───── TRECHO SELECIONADO

A Gove Digital, antiga Muove Brasil foi destaque na edição de outubro do caderno especial do Valor Econômico que abordou o tema Inovação.
“Nosso foco são os municípios pequenos e médios, com no máximo 5OO mil habitantes, que são mais carentes de orientação econômica e não podem pagar uma consultoria muito cara”, afirma Fiori.
A matéria, reproduzida na íntegra abaixo, pode ser acessada no site do jornal.
Cuidar do que é de todos
Por Luiz Maciel
Um movimento ainda silencioso, mas bastante promissor, está ajudando a ampliar o acesso a serviços públicos, a dar mais transparência a atos administrativos e a melhorar, em vários aspectos, a gestão de prefeituras e até do Congresso. Os agentes dessa modernização são as govtechs, startups voltadas para o desenvolvimento – e venda – de projetos inovadores que combatem o desperdício e racionalizam o atendimento à população. “Quando você agiliza o contato do prefeito com os moradores numa rede social, por exemplo, as informações geradas resultam em economia e em decisões mais alinhadas às necessidades das pessoas”, sustenta Gustavo Maia, fundador e CEO da Colab, cuja proposta é exatamente essa: fazer a ponte entre prefeituras e cidadãos por meio de redes digitais, encaminhando as demandas dos moradores diretamente a quem pode resolvê-las.
No aplicativo desenvolvido pela Colab, a comunicação é sempre acompanhada por uma foto, seja de uma árvore que caiu no meio da rua ou de uma fila em posto de saúde que está travada por algum motivo. Feito o registro, ele é direcionado automaticamente às pessoas indicadas a tratar do assunto – o responsável pela desobstrução das vias, no primeiro caso, e o secretário de Saúde, no segundo, além do próprio prefeito, que recebe uma cópia de tudo.
Criada no final de 2013 por Gustavo Maia e outros quatro sócios, a Colab recebeu um empurrão fundamental poucos meses depois, antes mesmo de assinar o primeiro contrato com uma prefeitura, ao ser reconhecida pela Organização das Nações Unidas (ONU) como detentora do melhor aplicativo urbano do mundo. O prêmio chamou a atenção da organização social Comunitas, cujo programa “Juntos pelo Desenvolvimento Sustentável” é apoiado por empresários do porte de Jorge Gerdau (grupo Gerdau), Carlos Jereissati Filho (Iguatemi) e Pedro Paulo Diniz (Península Participações). “Nossos primeiros contratos, cem as prefeituras de Santos, Campinas e Pelotas (RS), foram financiados pela Comunitas.”

──────────

▶ TAREFA CURTA:
Responda com base no trecho selecionado:
(a) Qual era o nome anterior da Gove Digital?
(b) Quem é o fundador e CEO da Colab?
(c) Em que época a Colab foi criada?

───── REGISTROS

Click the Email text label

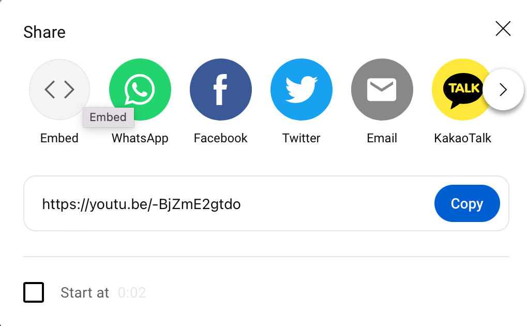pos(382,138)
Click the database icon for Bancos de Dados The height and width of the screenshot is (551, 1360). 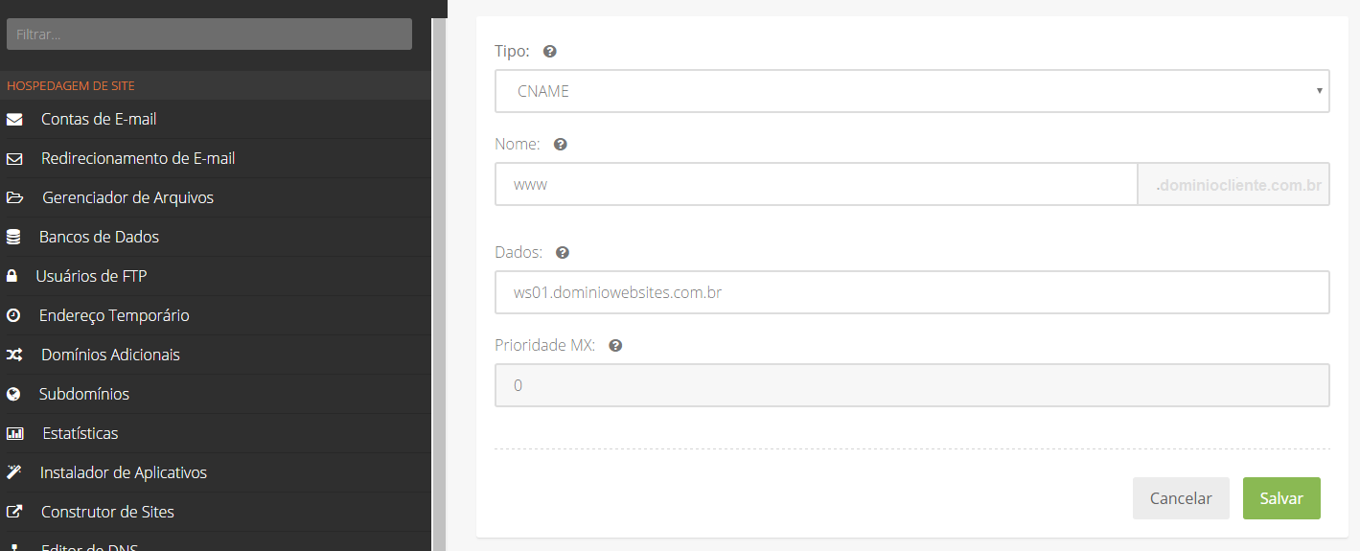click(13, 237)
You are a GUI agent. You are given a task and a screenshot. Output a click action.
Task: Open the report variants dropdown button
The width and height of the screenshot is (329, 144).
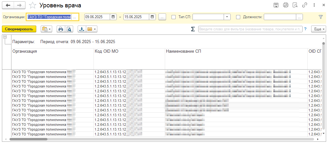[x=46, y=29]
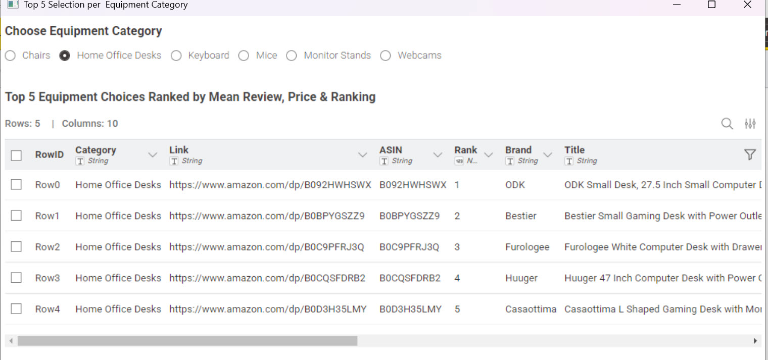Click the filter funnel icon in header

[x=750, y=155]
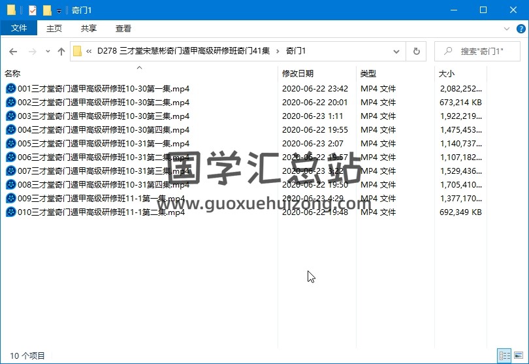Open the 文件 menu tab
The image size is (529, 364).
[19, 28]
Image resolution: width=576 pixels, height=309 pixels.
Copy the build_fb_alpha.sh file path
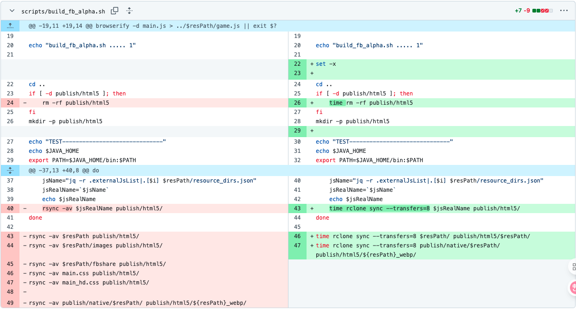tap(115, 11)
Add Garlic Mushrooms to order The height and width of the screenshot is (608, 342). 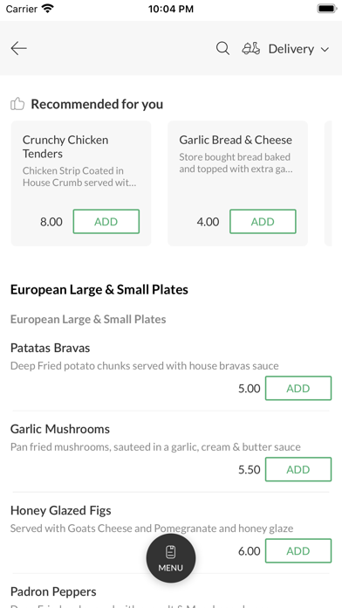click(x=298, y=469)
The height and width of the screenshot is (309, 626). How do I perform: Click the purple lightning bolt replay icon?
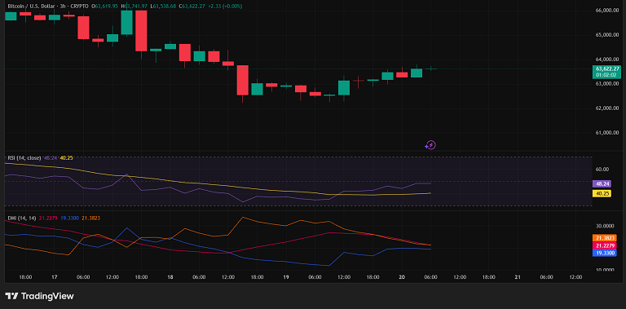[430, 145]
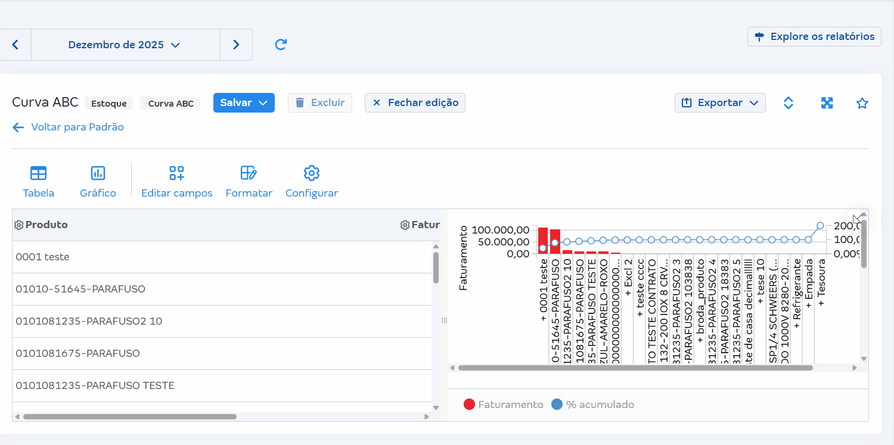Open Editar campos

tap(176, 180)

──────────

▶ SOLUÇÃO:
(a) Muove Brasil.
(b) Gustavo Maia.
(c) No final de 2013.